# TO DO:
Everything from the line with "The image size" to the end of the data below, both lines included, should be transcribed exactly; please omit the pictures.

# GIVEN ENTRIES:
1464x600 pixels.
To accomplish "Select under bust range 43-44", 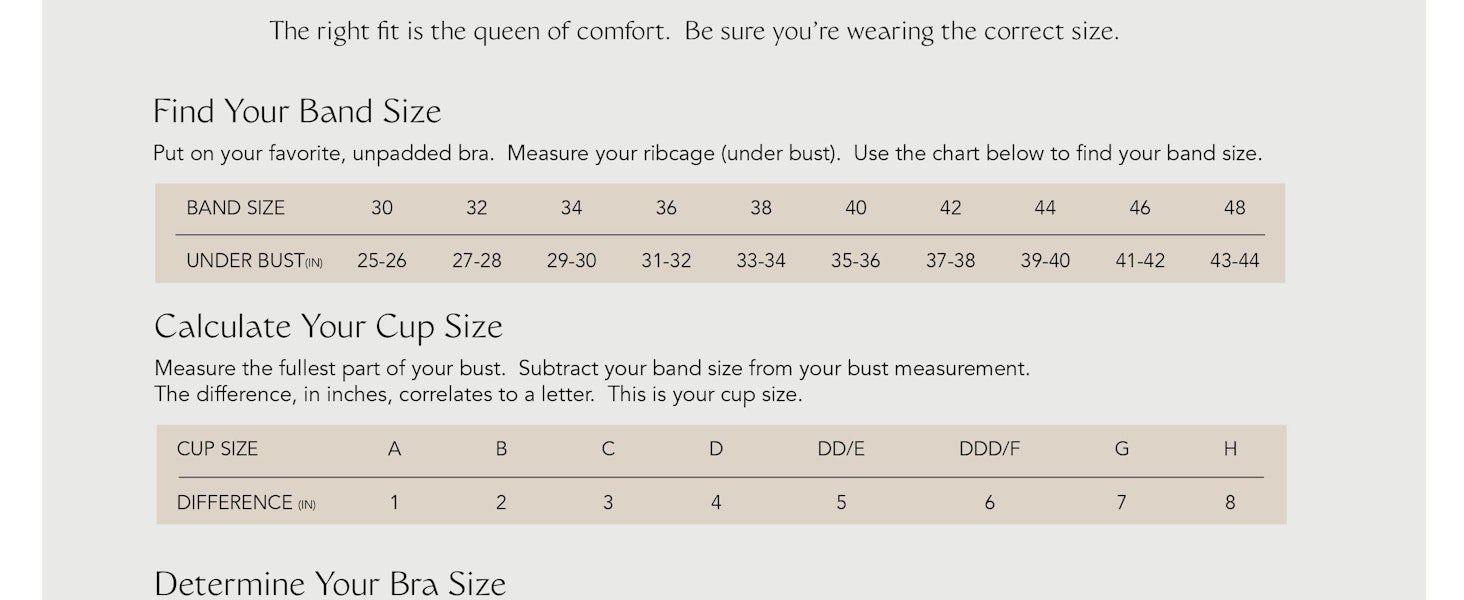I will point(1235,261).
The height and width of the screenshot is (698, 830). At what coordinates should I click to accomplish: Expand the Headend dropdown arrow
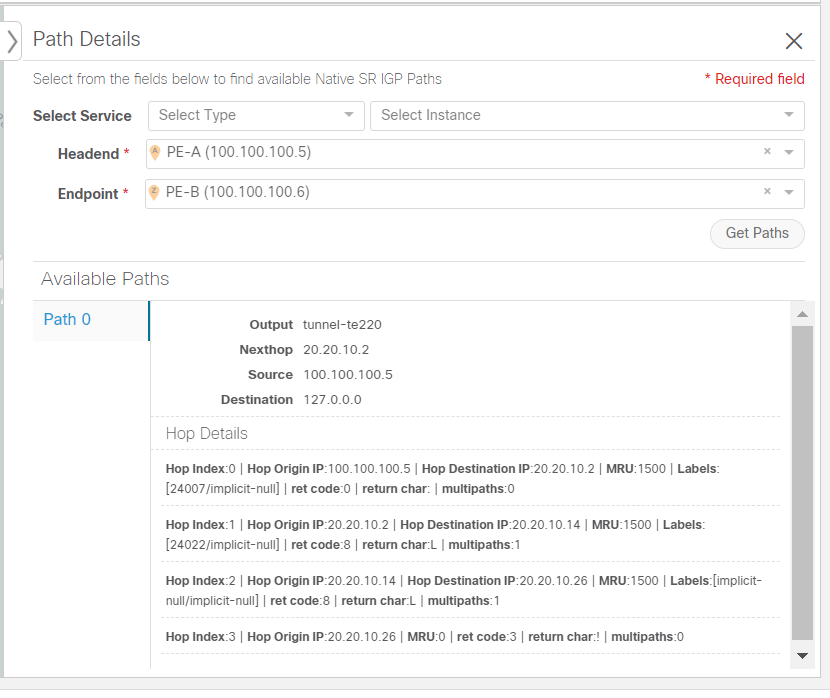(x=789, y=153)
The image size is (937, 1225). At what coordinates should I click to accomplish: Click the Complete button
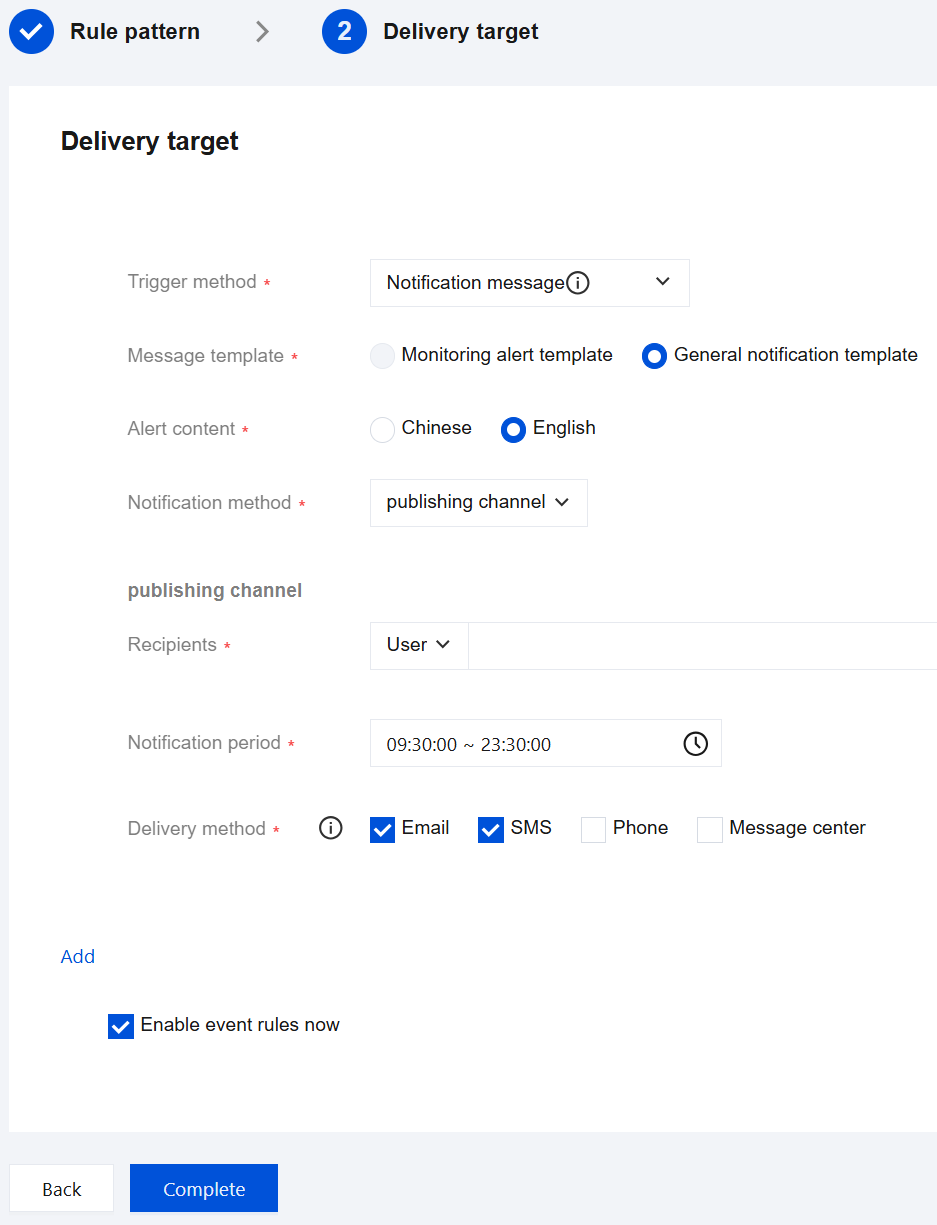point(204,1189)
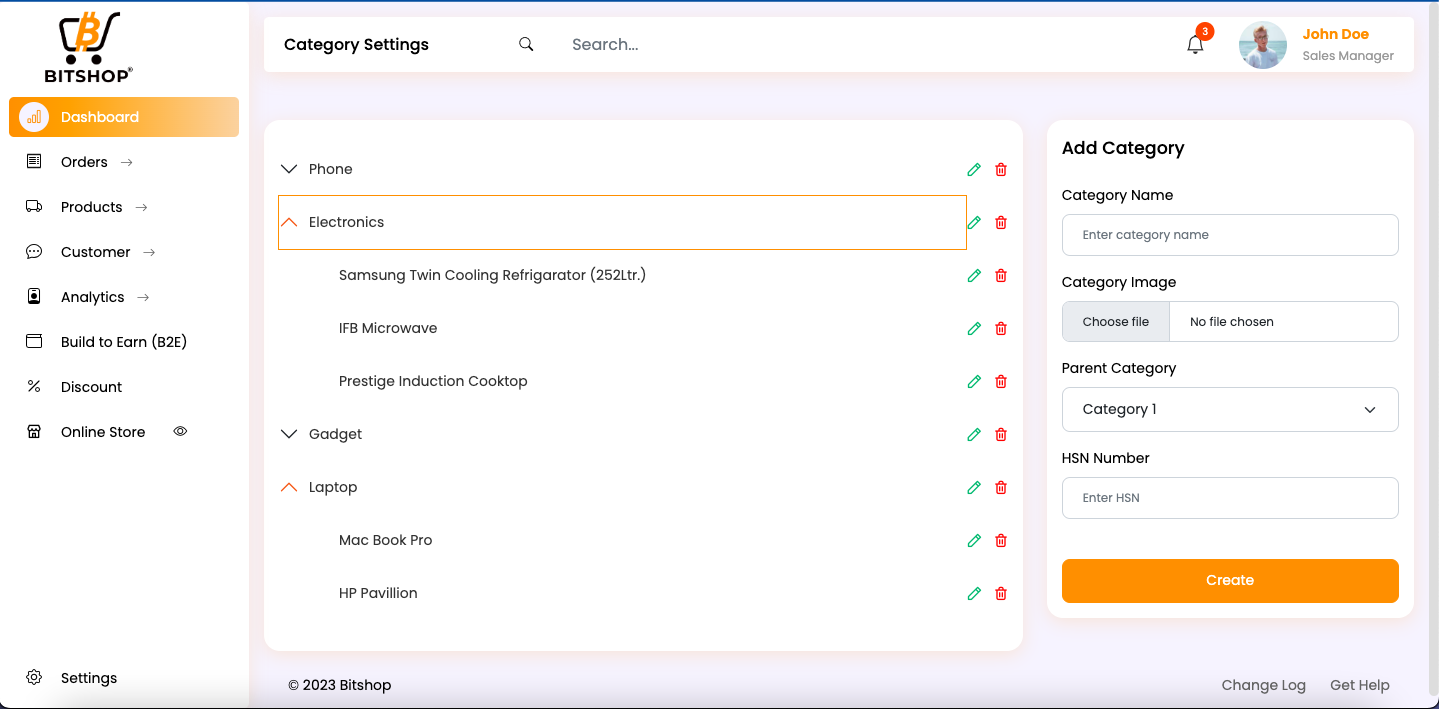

# RESULT BELOW:
The image size is (937, 1225). At what coordinates should I click to accomplish: Click the Complete button
point(204,1189)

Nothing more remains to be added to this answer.